THE EXERCISE: Begin at the line that has "Screen dimensions: 570x392" and stop at the end of the data. Rewrite those lines with "directory tree" changed to "folder tree", leaving everything else the same.

MATERIAL PROVIDED:
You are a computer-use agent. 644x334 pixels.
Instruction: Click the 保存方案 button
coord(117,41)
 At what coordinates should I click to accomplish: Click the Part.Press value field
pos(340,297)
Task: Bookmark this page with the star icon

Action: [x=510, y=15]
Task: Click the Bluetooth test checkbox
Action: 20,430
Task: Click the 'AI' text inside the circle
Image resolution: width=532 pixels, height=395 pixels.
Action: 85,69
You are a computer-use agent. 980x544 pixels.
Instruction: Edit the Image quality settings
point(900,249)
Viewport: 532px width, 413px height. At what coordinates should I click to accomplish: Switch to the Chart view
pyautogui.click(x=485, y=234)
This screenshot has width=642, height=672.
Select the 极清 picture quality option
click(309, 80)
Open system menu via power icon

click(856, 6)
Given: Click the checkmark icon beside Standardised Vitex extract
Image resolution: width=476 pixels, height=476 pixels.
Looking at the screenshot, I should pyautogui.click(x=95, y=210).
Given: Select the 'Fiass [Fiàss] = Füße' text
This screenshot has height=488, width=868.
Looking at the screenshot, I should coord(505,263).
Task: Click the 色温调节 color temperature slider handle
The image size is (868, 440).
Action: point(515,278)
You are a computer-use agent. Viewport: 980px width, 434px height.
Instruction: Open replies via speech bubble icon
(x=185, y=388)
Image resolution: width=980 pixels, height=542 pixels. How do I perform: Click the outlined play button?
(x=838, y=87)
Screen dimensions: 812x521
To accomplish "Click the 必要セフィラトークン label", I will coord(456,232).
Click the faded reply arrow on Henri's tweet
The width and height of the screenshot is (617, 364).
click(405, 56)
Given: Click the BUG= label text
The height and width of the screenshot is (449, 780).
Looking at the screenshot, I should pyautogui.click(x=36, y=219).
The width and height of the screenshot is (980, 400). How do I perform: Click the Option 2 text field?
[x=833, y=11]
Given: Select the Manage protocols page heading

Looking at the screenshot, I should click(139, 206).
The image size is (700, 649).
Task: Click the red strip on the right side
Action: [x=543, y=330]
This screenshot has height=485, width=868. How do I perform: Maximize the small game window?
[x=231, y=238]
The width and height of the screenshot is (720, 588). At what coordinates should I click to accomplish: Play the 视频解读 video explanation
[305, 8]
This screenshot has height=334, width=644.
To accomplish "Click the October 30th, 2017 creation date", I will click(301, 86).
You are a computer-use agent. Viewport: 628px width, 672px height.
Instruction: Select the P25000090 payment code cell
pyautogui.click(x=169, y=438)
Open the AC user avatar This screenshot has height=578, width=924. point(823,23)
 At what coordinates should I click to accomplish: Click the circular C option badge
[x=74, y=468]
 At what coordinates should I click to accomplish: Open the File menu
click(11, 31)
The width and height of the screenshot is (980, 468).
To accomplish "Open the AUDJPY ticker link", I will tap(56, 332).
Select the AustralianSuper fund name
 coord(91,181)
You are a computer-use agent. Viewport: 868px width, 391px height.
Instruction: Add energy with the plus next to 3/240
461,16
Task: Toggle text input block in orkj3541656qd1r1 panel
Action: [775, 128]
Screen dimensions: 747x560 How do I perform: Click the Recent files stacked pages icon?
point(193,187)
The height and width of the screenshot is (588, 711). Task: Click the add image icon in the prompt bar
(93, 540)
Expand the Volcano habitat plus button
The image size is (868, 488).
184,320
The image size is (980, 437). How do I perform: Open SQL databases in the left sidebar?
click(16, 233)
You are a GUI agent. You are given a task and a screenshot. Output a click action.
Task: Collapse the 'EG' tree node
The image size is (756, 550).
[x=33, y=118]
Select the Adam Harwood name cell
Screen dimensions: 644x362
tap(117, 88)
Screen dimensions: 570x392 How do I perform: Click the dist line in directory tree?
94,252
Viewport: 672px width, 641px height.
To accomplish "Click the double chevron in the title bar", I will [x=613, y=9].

EXERCISE OUTPUT:
Screen dimensions: 570x392 How do I perform: Click the dist line in folder tree?
94,252
Viewport: 672px width, 641px height.
To accomplish "Click the double chevron in the title bar", I will [x=613, y=9].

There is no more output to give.